SuttaCentral

In Which We Are All Udāyi


#1

Hi All! I’m currently reading Buddhism in Chinese Society: An Economic History from the Fifth to the Tenth Centuries by Jacques Gernet (translated from French by Franciscus Verellen), and I’ve come across a bit that keeps making me laugh.

This section is on the use of money in the Mahāsāṃghikavinaya:

It is prohibited to store gold, silver, or money, for their possession engenders the five desires (of vision, hearing, taste, smell, and touch). Udāyi has received some money from a donor. Knowing that he must not touch it, he has it sown into a corner of his habit and goes to market to buy himself some cake. This subterfuge is condemned by the Buddha. (155)

I hope you are inspired by Udāyi’s subterfuge to have some cake! :birthday: (And maybe if you’re a monastic just poke a lay-person until they get you some).
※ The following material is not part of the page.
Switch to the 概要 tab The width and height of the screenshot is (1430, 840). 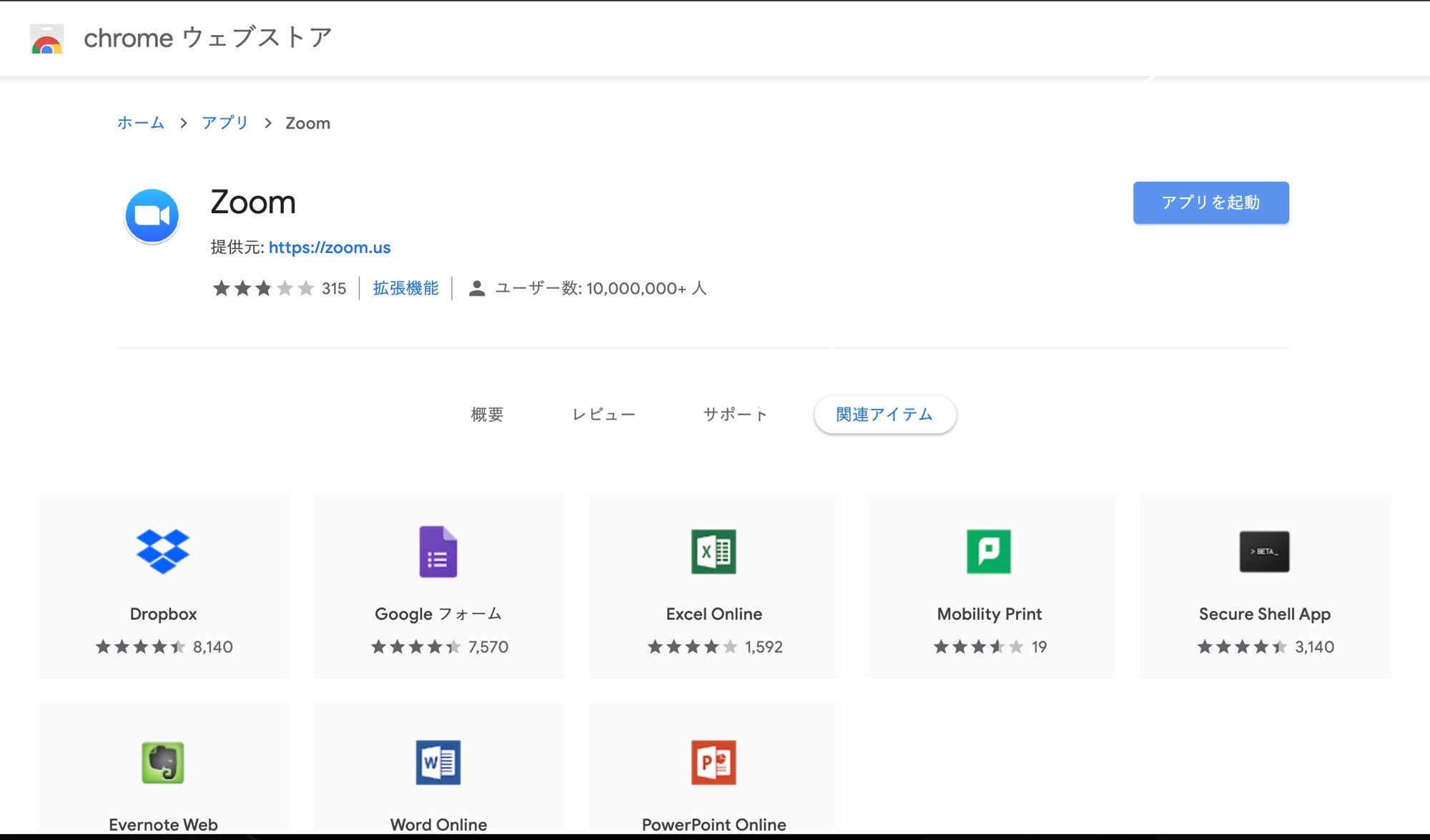pos(487,414)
The full reference for this text is:

Gernet, Jacques. Buddhism in Chinese Society: An Economic History from the Fifth to the Tenth Centuries. Translated by Franciscus Verellen. New York: Columbia University Press, 1995.


#2

I just made some fig bars. But they didn’t have sugar. :pancakes:


#3

#vinayatips


#4

I haven’t read the entire Vinaya, but at some point when I was reading I wondered: Udāyi does so many wrong things—does he never get expelled? Then I started thinking that maybe “Udāyi” is sort of the “John Doe” of Pāli. Can someone set me right?